We can answer questions someone less familar with the data may have, before they ask the question

This is more of a ‘impress your boss/a reviewer/a professional adversary’s’ point. If you assert distributions/rates of categorical variables proactively, you’ll be able to confidently answer questions on the fly. Also, people are less likely to read their console/won’t run the code that produces it. Assertions, however, put the answers right in their face and don’t need to be run to be shown

  • How many missing observations are in the dataset?
  • What is the distribution of your continuous variables?
set.seed(871)

a_survey_people_didnt_like <- tibble(
  
  party = sample(
    c("R", "D", NA), 
    size = 100, 
    replace = TRUE,
    c(.2, .1, .7)
    ),
  
  ft_outparty = rnorm(
    100, 
    mean = 20,
    sd = 3
    )
  
)

# "?? This is a a blank line? What does it mean? Why do I care?" - A cranky boss
sum(is.na(a_survey_people_didnt_like$party))
## [1] 75
# "good catch... this is a lot of NAs!" - the same boss
assert_that(sum(is.na(a_survey_people_didnt_like$party)) == 75)
## [1] TRUE

Activity

I’m making a big dataframe below.
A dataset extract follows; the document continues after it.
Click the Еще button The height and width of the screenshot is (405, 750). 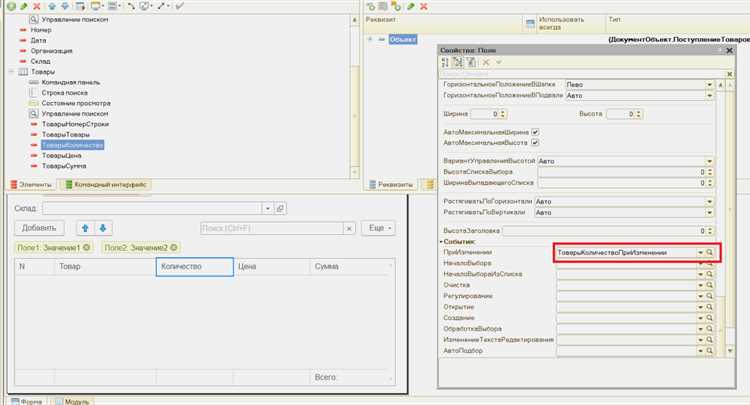point(380,228)
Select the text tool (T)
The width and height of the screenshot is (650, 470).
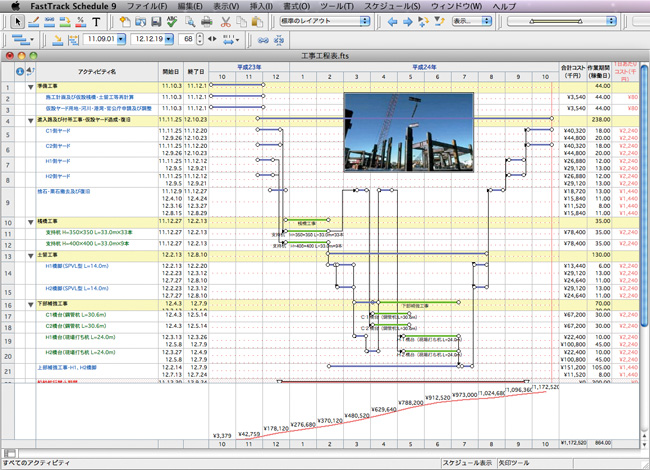pyautogui.click(x=95, y=21)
Split the class into 2 groups. Group 1 writes a useful assertion. Group 2, manipulate the dataframe in some way that causes an issue, but the assertion doesn’t detect. Group 1 modify the assertion so that issue is detected, back to group 2, etc. Think of each cycle corresponding to a new survey release

activity_df <- tibble(
  party = sample(
    c("R", "D"), 
    size = 100, 
    .5
    ),
  
  state = sample(
    
    c("OH", "ID", "MI", "CA", "TX", "PA"),
    size = 100,
    replace = TRUE,
    prob = rep(100/6, 6)
  ),
  
  income = rnorm(100, mean = 50, sd = 4),
  
  ft_outparty = rnorm(
    100, 
    mean = 20,
    sd = 3
    ),
  
  ft_gov = rnorm(
    100, 
    mean = 20,
    sd = 3
    ),
  
  date_of_survey = sample(
    c("10/3/2023", "11/4/2023", "6/3/2022"),
    size = 100,
    replace = TRUE,
    prob = rep(100/3, 3)
    
  )
  
)